• **RECORD EXCERPTS**
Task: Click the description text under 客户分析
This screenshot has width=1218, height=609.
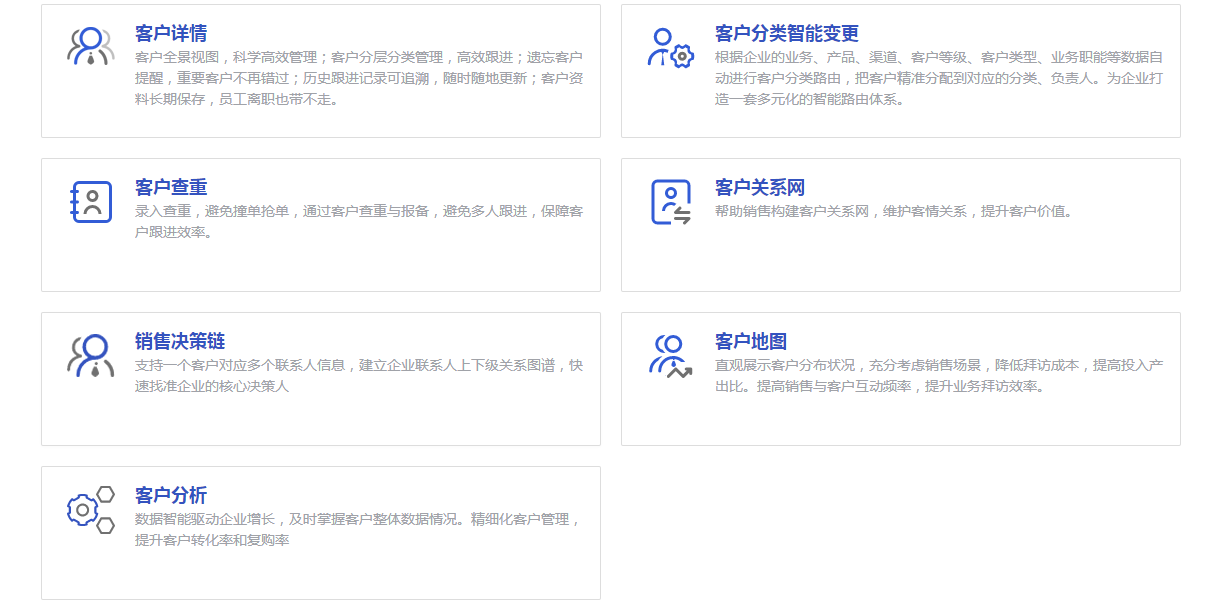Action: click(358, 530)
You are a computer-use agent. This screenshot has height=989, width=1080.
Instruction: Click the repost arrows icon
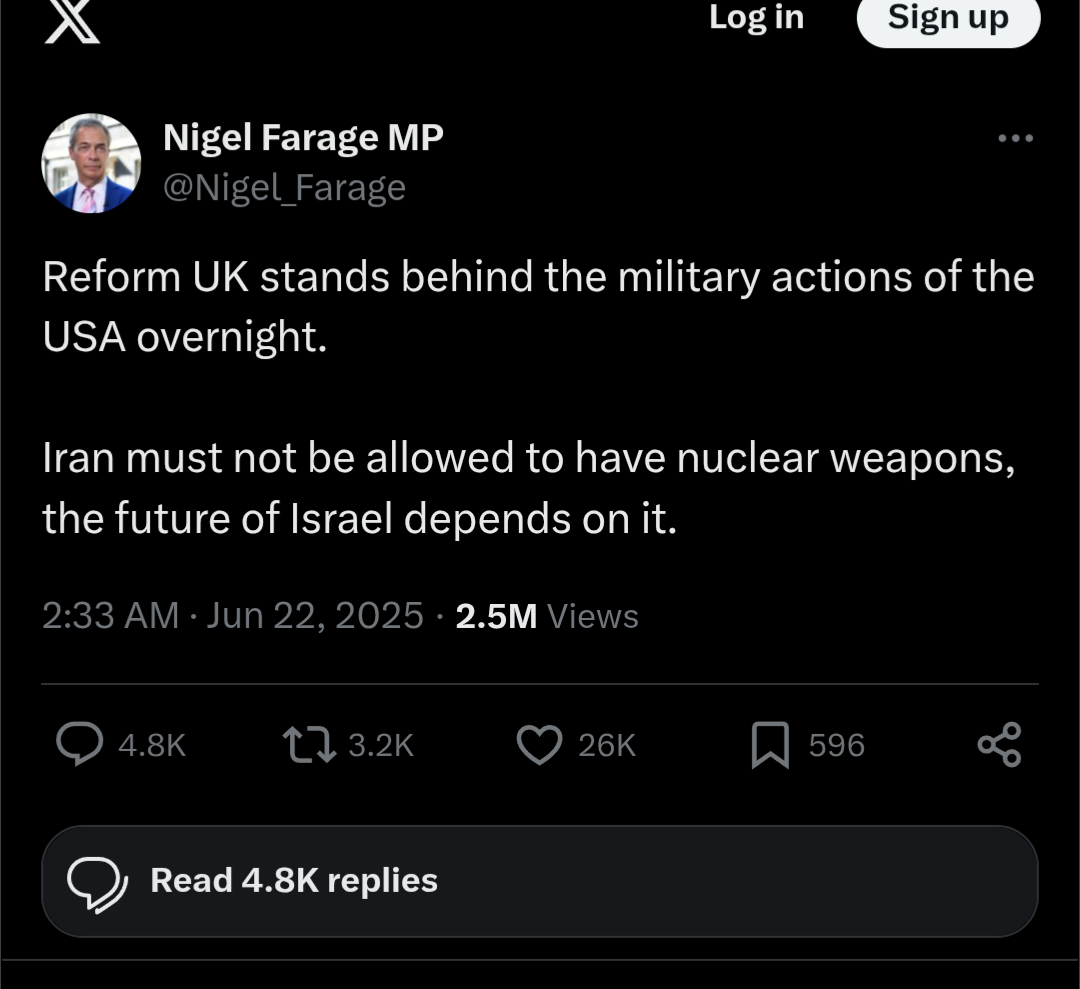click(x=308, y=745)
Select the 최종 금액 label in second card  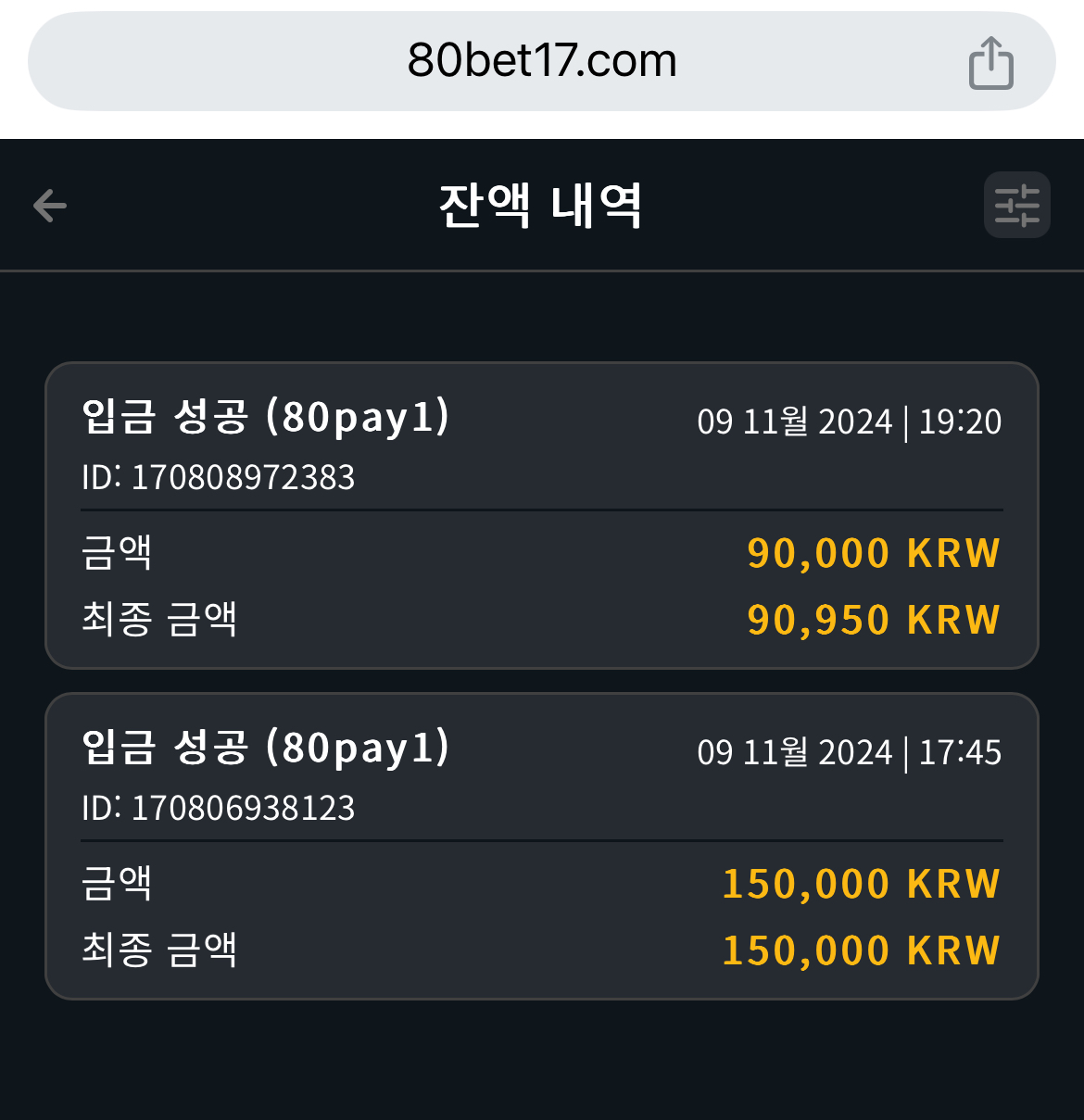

• **TO DO**
Copy exactly, leaving out pictures, the lines from the line containing "This screenshot has width=1218, height=609." through the last line of the records.

• **SOLUTION FOR THIS EXERCISE**
This screenshot has width=1218, height=609.
Action: click(358, 530)
You are a computer-use agent. This screenshot has height=989, width=1080.
Instruction: Click the repost arrows icon
click(x=308, y=745)
Select the 최종 금액 label in second card  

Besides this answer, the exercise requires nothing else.